From 440a5ef00cfa6d907d6a795c344101ab4e226600 Mon Sep 17 00:00:00 2001
From: _ <4256466+leehart@users.noreply.github.com>
Date: Thu, 3 Aug 2023 20:31:37 +0100
Subject: [PATCH] Simulate CNV variants (start, end pos data) more
 realistically, independent of SNP data.

---
 tests/anoph/conftest.py | 211 +++++++++++++++++++++++++---------------
 1 file changed, 130 insertions(+), 81 deletions(-)

diff --git a/tests/anoph/conftest.py b/tests/anoph/conftest.py
index 0fb8da214..cb99a6dc0 100644
--- a/tests/anoph/conftest.py
+++ b/tests/anoph/conftest.py
@@ -584,23 +584,22 @@ def simulate_aim_variants(path, contigs, snp_sites, n_sites_low, n_sites_high):
     return ds
 
 
-def simulate_cnv_hmm(zarr_path, metadata_path, contigs, snp_sites):
+def simulate_cnv_hmm(zarr_path, metadata_path, contigs, contig_sizes):
     # zarr_path is the output path to the zarr store
     # metadata_path is the input path for the sample metadata
     # contigs is the list of contigs, e.g. Ag has ('2L', '2R', '3R', '3L', 'X')
-    # snp_sites are the data from snp_genotypes/all/sites, inc. {contig}/variants/POS
-    # n_sites will be derived from snp_sites {contig}/variants/POS
+    # contig_sizes is a dictionary of the sizes of the contigs in base pairs
 
     # {release}/cnv/{sample_set}/hmm/zarr
     # - {contig}
     #   - calldata
-    #     - CN [2D array] [int] [-1 to 12 for n_sites for n_samples]
-    #     - NormCov [2D array] [float] [0 to 356+ for n_sites for for n_samples]
-    #     - RawCov [2D array] [int] [-1 to 18465+ for n_sites for for n_samples]
+    #     - CN [2D array] [int] [-1 to 12 for n_variants for n_samples]
+    #     - NormCov [2D array] [float] [0 to 356+ for n_variants for for n_samples]
+    #     - RawCov [2D array] [int] [-1 to 18465+ for n_variants for for n_samples]
     #   - samples [1D array] [str for n_samples]
     #   - variants
-    #      - END [1D array] [int for n_snp_sites]
-    #      - POS [1D array] [int for n_snp_sites]
+    #      - END [1D array] [int for n_variants]

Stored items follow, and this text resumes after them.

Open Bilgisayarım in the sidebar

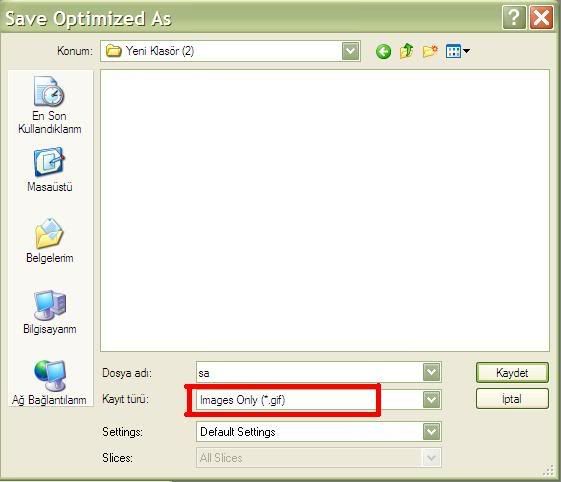pyautogui.click(x=49, y=312)
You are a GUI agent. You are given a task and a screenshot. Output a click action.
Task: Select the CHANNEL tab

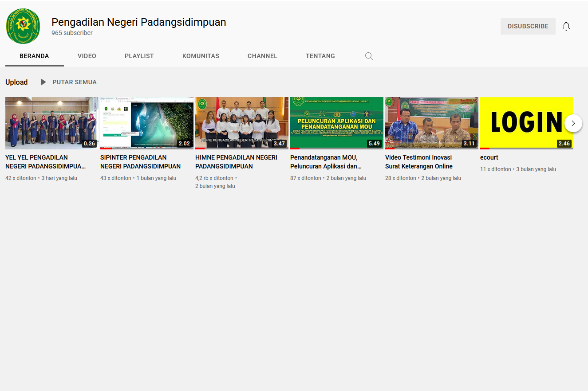(x=262, y=56)
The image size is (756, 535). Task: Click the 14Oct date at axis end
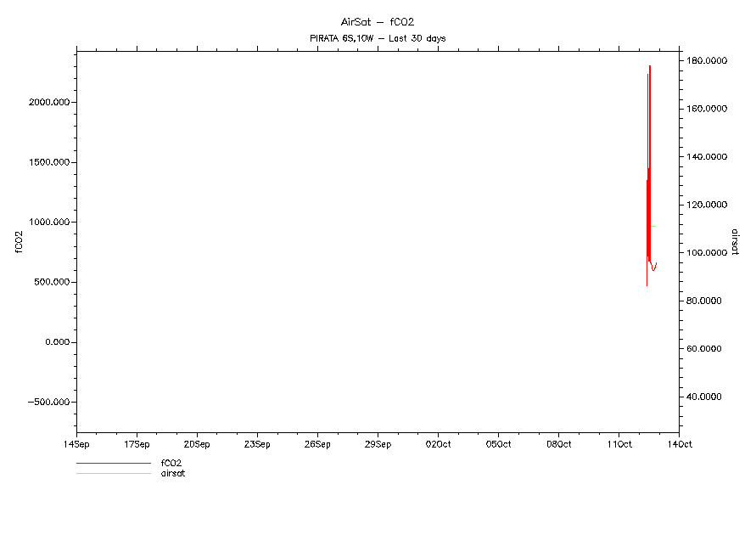[679, 444]
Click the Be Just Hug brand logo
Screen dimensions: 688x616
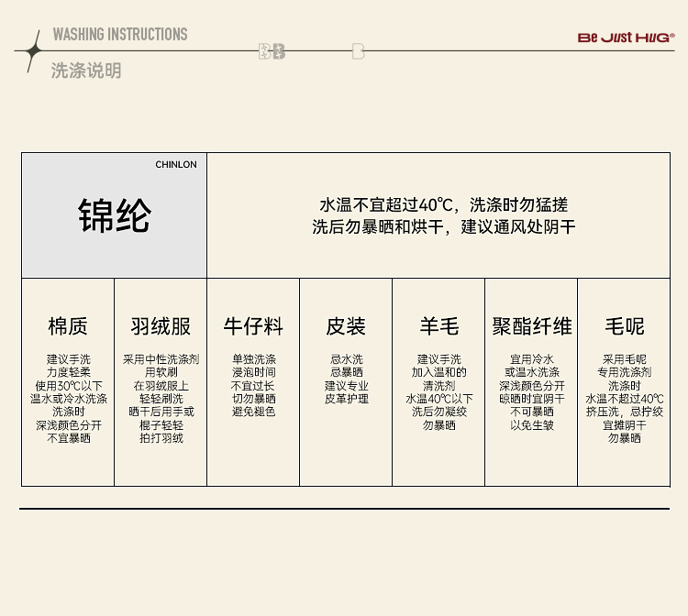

+    #      - POS [1D array] [int for n_variants]
     # - sample_coverage_variance [1D array] [float] [0 to 0.5 for n_samples]
     # - sample_is_high_variance [1D array] [bool] [True or False for n_samples]
     # - samples [1D array] [str]
@@ -636,16 +635,28 @@ def simulate_cnv_hmm(zarr_path, metadata_path, contigs, snp_sites):
         # Create the calldata group for this contig.
         calldata_grp = contig_grp.require_group("calldata")
 
-        # Get the SNP positions for this contig.
-        snp_pos = snp_sites[f"{contig}/variants/POS"][:]
+        # Get the length of this contig.
+        contig_length_bp = contig_sizes[contig]
+
+        # Set the window size.
+        window_size_bp = 300
+
+        # Get the number of non-overlapping windows ("variants") using contig_length.
+        # Note: this uses the floor division operator `//`, which returns an integer.
+        n_windows = contig_length_bp // window_size_bp
 
-        # Get the number of sites (SNP positions) for this contig.
-        n_sites = snp_pos.shape[0]
+        # Produce the set of window start positions as a tuple (immutable list).
+        window_start_pos = tuple(1 + i * window_size_bp for i in range(n_windows))
+
+        # Produce the set of window end positions as a tuple (immutable list).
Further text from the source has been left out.